Much has been written about whether Tony Blair is hoping for a French "no". It's fairly pointless speculation. He will take things as they come. Most of his Cabinet - with the exception, apparently, of a sceptical Brown - think a referendum is unwinnable in Britain. But Blair does not, and may quite like the challenge.

In a curious way, a French and Dutch "no" (for if they both vote against, the constitution is dead whatever anyone says) could present the British Prime Minister with more difficult options. Britain's standing in Europe is not high at the moment. The smaller countries, especially in the east, are irritated by our refusal to negotiate on the rebate. The larger countries, especially a smarting French government if its referendum fails, will want to move rapidly to keep the momentum going, and will look on Britain as obstacle to their ambition, if not actually a cause of their woes.

Half the anti-constitution rhetoric in France, after all, was couched in anti-Anglo-Saxon and even anti-Blair terms. Far from relieving Britain of its European entanglement, a French "no" could actually propel Britain, and its European policies, straight back on centre-stage, with the triumphant anti-Europeans here eager to call foul at any hint of Britain's seeking a compromise position in Europe.

That says much about both the state of European and British feeling. A French "no" should not, of itself, prove much of crisis for Europe. The EU and its commission will continue to operate. The management problems posed by enlargement can be solved largely through administrative changes and - if necessary - a minor treaty bringing in new voting procedures, establishing an EU Foreign Ministry and so on.

Enlargement has already occurred with surprisingly little fuss. Further enlargement, particularly as far as Turkey is concerned, may be stopped in its track, but not the Union as it is. The most immediate troubles from a "no" vote will be on the immediate domestic politics of the countries concerned.

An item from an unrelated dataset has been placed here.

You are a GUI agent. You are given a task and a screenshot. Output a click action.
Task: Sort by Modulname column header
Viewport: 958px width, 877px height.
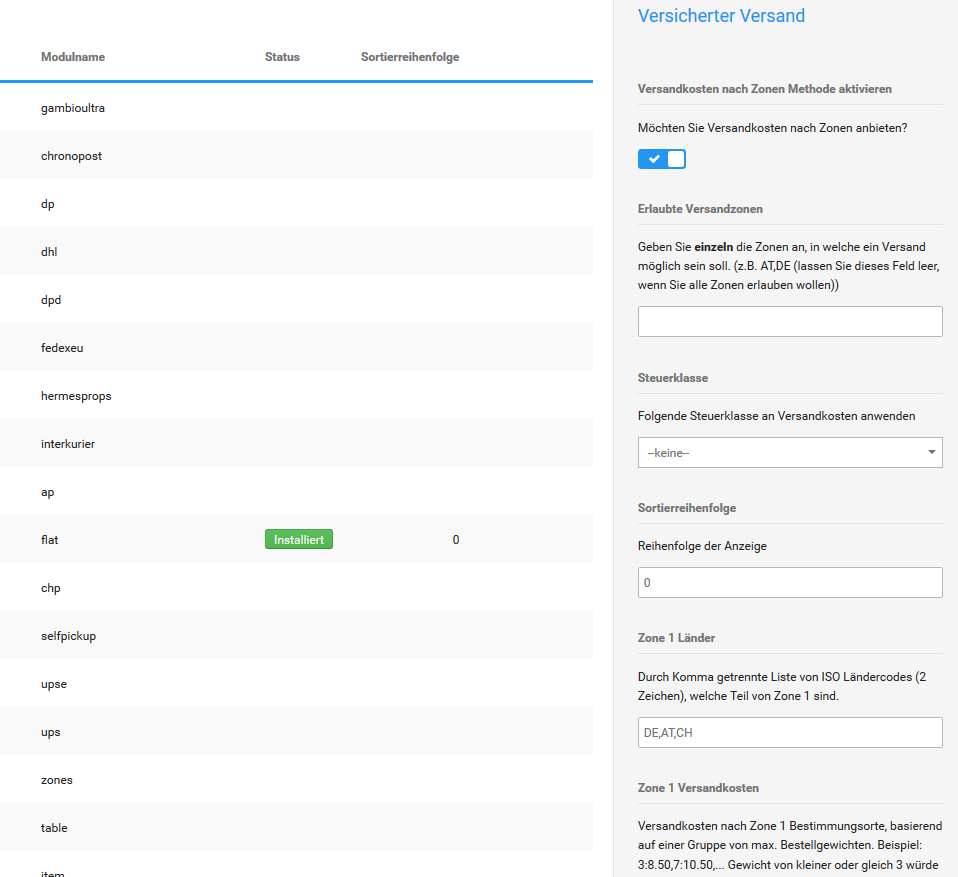pyautogui.click(x=73, y=57)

The unsettling aspect of the French and Dutch referendum campaigns is the gulf they have shown between the political leadership of Europe and its citizens, and the deep division of approach about what Europe means for its various members. The differences between "old" and "new", between the northern and the Mediterranean countries, between the large and small, are not new, but they have been thrown into fierce relief by the debate over the constitution. The fissures it has opened up will be hard to contain, whether the referendums in France and the Netherlands are lost or not.

Which is where Blair and Parliament's passivity seems so ill timed. For the British, the whole idea of a proposal called a constitution is a yawn. We don't go in for that kind of thing. Even for the French and certainly for the Dutch it would have been better if it had been given no such title.

But we do have a very direct interest in how the EU now develops - whether Turkey should join and enlargement proceed further, how a common defence and security policy is worked out, what is done about the environment and the reform of its budget and the liberalisation of its economics.

The French and Dutch referendums have shown no lack of public interest in these issues. Far from it. Whatever else they may do, they have already proved that the citizens of the Continent at least care passionately about what Europe means, or should mean, to them. If only Blair and his colleagues could take their hands out of their pockets and stop leaning against the side wall, perhaps they might find it could be true here as well.